Cette contradiction peut toutefois se dénouer dans la libéralité dont parle Sénèque, celle qui est l'indice d'une âme libre. Et on peut la retrouver chez le pauvre tout autant que chez le riche, à cette nuance près qu'elle est toujours extrêmement touchante dans le premier cas, parce que moins prévisible: car, qui oserait reprocher aux peu nantis de garder jalousement le peu qu'ils possèdent? On s'attend davantage à la générosité, à la munificence de la personne riche. Et on a peut-être tort, car ces qualités relèvent tout autant de la liberté intérieure, dont peuvent faire preuve le pauvre aussi bien que le riche. Cette liberté étant, selon Sénèque, plus difficile à pratiquer pour le riche...

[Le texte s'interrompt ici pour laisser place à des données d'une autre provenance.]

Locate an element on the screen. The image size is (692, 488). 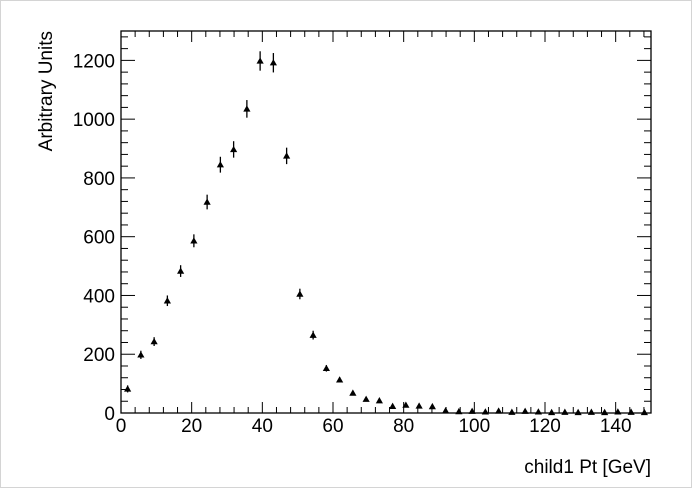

Puisque la puissance est tout de même du côté des riches, j'aimerais évoquer en terminant les difficultés de la libéralité. J'ai d'abord à l'esprit ce que disait à ce sujet un richissime banquier suisse protestant, connu pour sa générosité et la frugalité de sa vie: «La grande difficulté, c'est de donner sans pervertir ceux à qui l'on donne.»
Notre époque a résolu, ou croit avoir résolu le problème, par l'État providence et par la création d' organismes caritatifs. Jusqu'à récemment, les aumônes, pour reprendre un mot devenu obsolète, se faisaient de personne à personne, de main à main. Les itinérants des grandes villes nous ramènent à cette forme de générosité. Mais qui d'entre nous, en donnant quelques sous, ne s'est pas demandé s'il ne contribuait pas à enfoncer le quémandeur, - on n'ose plus dire quêteux ou indigent, à la limite on le nommerait bénéficiaire, ce mot qui nous fait bonne bouche! - dans sa drogue, son alcoolisme ou son oiseveté?
Question ou plutôt réponse ambigüe. Par définition, être généreux, n'est-ce pas accepter que la main gauche ignore ce que donne la droite? Mais j'ai donné ceci et cela à quelqu'un qui ne m'a pas été reconnaissant! Qui donc disait: «Il n'a pas été généreux celui qui ne s'est jamais heurté à l'ingratitude?» Et le comportement de l'indigent est-il le vrai critère de la générosité? Le vrai, le seul critère, c'est sa misère. Et si cette misère est relative, parce que sans le savoir vous avez affaire à quelqu'un qui sait très bien en tirer parti, il reste qu'alors sa plus grande misère, celle qui demande du secours, c'est d'en être réduit à tirer sa subsistance même de la mendicité sur la place publique!